• Provided text
# Going stir crazy w bettas



## devasta (Oct 1, 2020)

I think this is an overkill but really diggin the variety of colors with the betta posse


----------



## RussellTheShihTzu (Mar 19, 2013)

You're not keeping males and females together, are you. And just so's you know, if you have females together the minimum tank size is a 10 with five females-only. Heavily planted to break up lines of sight and chase. Each girl needs a space to claim as here own "territory."

The male in the last photo is lovely; can't tell about Flamer as he's not got his fins open.


----------



## devasta (Oct 1, 2020)

got a 5 and 2.5 gallon . In the 5 gallon is one male /3 females and in 2.5 gallon is just one (flamer) which is a vicious one. If the pair up doesnt work out than will break em up


----------



## RussellTheShihTzu (Mar 19, 2013)

Sad to say, you might not know it's not working out until you find your male dead. Sexually mature females kept with one male have been known to take their aggression out that male and kill him. Often time over night when the tank is dark. That is why it is recommended to never keep males and females together except during breeding; and then you remove the female when the mating is done.

And, actually, Betta aren't "vicious." They are territorial as nature intended. Some are more territorial than others.


----------



## devasta (Oct 1, 2020)

RussellTheShihTzu said:


> Sad to say, you might not know it's not working out until you find your male dead. Sexually mature females kept with one male have been known to take their aggression out that male and kill him. Often time over night when the tank is dark. That is why it is recommended to never keep males and females together except during breeding; and then you remove the female when the mating is done.
> 
> And, actually, Betta aren't "vicious." They are territorial as nature intended. Some are more territorial than others.


oh no. I m staring to notice that the male (pebbles) in the 5 gallon become less active and always stays in the bottom or by the heater while other females are roaming freely. Is this a sign? I m thinking of just removing the 2 females ( snowflake and blueberry) to the 2.5 tank and get rid of flamer.

Entries listed in a dataset:
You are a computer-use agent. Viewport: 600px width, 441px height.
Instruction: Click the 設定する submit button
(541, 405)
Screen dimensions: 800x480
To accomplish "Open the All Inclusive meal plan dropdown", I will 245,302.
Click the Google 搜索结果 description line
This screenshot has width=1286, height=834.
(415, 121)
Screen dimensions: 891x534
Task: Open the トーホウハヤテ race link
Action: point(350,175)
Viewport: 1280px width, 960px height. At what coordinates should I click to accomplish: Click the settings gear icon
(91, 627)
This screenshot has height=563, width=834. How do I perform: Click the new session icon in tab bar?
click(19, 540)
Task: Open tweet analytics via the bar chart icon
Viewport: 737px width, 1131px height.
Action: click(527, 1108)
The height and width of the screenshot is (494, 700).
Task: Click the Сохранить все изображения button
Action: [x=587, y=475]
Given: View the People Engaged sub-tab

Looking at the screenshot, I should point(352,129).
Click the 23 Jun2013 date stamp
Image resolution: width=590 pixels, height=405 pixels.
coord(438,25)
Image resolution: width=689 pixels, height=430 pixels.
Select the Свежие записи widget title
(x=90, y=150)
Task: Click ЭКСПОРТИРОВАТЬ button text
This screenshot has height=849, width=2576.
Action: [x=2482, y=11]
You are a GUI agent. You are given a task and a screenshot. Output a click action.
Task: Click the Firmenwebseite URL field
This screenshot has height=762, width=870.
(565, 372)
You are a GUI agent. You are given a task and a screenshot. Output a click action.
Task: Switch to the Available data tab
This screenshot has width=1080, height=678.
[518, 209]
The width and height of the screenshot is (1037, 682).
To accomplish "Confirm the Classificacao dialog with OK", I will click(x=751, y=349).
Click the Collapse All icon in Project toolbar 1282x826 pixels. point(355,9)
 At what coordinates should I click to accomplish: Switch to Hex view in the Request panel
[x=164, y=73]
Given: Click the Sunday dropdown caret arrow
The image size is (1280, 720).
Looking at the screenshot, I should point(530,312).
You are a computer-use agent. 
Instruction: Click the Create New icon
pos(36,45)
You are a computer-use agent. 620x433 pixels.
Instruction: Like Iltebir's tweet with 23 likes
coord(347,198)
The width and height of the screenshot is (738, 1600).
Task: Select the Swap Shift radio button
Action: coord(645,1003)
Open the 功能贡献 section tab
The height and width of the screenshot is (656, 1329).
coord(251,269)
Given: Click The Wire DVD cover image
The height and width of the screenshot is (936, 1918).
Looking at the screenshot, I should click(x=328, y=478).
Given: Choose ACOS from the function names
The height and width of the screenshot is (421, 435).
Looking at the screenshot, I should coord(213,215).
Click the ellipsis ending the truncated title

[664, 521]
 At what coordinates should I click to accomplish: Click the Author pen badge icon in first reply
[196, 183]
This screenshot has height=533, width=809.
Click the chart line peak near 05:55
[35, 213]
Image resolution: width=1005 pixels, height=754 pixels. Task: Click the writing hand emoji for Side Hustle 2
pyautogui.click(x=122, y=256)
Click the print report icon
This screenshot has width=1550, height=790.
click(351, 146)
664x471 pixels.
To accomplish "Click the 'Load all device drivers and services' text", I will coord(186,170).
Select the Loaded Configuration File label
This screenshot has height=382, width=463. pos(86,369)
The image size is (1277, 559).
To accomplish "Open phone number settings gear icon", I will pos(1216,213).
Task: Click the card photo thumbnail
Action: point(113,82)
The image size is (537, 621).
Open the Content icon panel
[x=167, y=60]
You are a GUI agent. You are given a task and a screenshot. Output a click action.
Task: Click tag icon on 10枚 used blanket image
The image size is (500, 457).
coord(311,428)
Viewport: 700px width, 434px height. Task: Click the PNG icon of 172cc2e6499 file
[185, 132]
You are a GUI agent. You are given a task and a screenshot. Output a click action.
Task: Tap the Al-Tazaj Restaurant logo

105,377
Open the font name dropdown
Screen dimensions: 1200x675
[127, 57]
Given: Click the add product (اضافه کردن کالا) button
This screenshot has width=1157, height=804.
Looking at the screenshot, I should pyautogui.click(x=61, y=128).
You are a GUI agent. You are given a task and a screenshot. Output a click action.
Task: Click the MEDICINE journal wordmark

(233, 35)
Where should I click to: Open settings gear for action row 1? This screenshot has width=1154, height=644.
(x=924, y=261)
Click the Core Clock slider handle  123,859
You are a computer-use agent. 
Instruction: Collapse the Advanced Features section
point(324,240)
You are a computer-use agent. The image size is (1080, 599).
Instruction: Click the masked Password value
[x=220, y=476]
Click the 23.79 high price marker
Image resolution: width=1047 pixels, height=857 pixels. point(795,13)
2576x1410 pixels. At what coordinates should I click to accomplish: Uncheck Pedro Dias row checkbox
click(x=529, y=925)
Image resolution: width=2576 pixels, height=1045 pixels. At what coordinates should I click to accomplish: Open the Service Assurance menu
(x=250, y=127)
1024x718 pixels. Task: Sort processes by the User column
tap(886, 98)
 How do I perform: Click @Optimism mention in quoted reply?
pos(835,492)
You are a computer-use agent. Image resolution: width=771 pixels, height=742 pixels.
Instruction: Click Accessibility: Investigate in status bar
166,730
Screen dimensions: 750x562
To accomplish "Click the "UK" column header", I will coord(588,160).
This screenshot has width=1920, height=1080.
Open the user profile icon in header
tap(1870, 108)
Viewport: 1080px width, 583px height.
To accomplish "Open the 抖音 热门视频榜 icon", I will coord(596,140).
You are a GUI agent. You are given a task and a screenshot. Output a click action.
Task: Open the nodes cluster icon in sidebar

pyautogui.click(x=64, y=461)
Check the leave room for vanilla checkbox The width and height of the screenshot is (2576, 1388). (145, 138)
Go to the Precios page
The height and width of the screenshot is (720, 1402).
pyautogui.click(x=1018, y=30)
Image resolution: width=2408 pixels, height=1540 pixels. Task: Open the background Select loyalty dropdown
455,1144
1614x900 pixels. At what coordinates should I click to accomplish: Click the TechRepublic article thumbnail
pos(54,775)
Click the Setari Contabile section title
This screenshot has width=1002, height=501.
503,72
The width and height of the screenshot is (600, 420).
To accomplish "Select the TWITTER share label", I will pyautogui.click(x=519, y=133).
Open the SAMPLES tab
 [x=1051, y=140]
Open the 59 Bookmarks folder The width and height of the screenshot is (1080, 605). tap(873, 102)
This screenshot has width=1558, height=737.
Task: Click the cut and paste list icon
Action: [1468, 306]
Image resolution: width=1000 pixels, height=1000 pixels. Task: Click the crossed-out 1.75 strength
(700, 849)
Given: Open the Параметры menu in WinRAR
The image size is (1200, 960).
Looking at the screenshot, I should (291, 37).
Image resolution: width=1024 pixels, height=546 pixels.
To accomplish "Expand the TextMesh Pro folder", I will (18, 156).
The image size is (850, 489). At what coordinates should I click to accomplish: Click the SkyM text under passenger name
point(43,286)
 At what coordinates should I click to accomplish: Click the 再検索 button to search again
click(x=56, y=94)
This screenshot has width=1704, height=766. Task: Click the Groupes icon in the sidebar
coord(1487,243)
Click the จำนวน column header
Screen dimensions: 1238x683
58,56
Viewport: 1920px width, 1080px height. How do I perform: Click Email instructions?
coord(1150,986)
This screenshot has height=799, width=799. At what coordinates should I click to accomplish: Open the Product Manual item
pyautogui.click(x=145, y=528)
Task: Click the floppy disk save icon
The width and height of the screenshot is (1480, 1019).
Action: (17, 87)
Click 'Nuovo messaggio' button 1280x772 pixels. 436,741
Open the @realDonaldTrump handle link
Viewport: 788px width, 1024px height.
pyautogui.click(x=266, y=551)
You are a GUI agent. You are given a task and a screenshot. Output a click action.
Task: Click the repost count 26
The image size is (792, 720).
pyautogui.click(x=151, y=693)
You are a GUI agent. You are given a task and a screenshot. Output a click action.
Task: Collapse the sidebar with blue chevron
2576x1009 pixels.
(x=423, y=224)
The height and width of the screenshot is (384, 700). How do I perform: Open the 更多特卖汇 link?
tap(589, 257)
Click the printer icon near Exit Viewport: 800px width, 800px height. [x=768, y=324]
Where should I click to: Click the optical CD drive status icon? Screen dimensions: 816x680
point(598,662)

• Work instructions
a – Answer these about the betta thread:
(i) What minimum tank size is given for keeping females together?
(ii) Which fish lives alone in the 2.5 gallon tank?
(iii) At what time do females often kill the male, according to the thread?
b – Write the next part of the betta thread, picking up after its final post.
None of the entries are required for what comes next.

• Answers for this exercise
a –
(i) A 10, with five females only.
(ii) Flamer.
(iii) Overnight, when the tank is dark.

b –
----------



## BettaloverSara (Oct 15, 2020)

I think the combinations you have might be difficult in any tank but I also think they are a bit over crowded. You might be better to put the 3 females in the 5 gal and the male in the 2.5, tho 5 gal is still probably too small for a sorority tank. I e never had a sorority tank so I’m not 100% sure but I know they can be a tricky balance sometimes.
Are you trying to breed them? Is that why you are having males and females together? If you just like the look of the fish together than you should probably invest in a bigger tank and research some other fish breeds. There are plenty of fish that can live well with bettas in the right tank. ☺


----------



## BettaloverSara (Oct 15, 2020)

I just realized you have two males...I think you definitely need another tank or less fish.


----------



## RussellTheShihTzu (Mar 19, 2013)

You need to skip the idea of a sorority unless you get that 10 gallon and two more females or you will have them killing or severely injuring each other.


----------



## devasta (Oct 1, 2020)

just swapped the male (pebbles) to the 2.5 tank w a neon tetra and the boy seems happier  so as for the 5 gallon there just 3 females and they seem to be more at peace with each other.


----------



## BettaloverSara (Oct 15, 2020)

Neon tetras are schooling fish and also can be fin nippers. One betta and a neon in a 2.5 gallon tank is not a good combo either. Do you have another tank that the neon came from? He needs friends that aren’t a betta, like 5 of them at least. In a 2.5 Gal tank your male betta should not have any tank mates. It is suitable for him if you do lots of water changes but not big enough for a tank mate.


----------



## devasta (Oct 1, 2020)




----------



## BettaloverSara (Oct 15, 2020)

Just trying to help you not lose your fish 🤷‍♀️


----------



## RussellTheShihTzu (Mar 19, 2013)

The driving purpose of a forum (at least this one), should be to educate. A person may not like the information they receive, especially when they are told they are doing something wrong, but what's best for the fish should always be more important that an owner's feelings.

BettaloverSara is correct. Neons are shoaling fish. They require not only at least six members to their shoal but they also need a tank that is a minimum of 24" x 12". The size of the tank and shoal are _not_ based on opinion; they are from actual species studies.

If we don't provide our pets with what they require, we sentence them to a stress-filled, short, less healthy life....no matter how "happy" an owner may think they appear.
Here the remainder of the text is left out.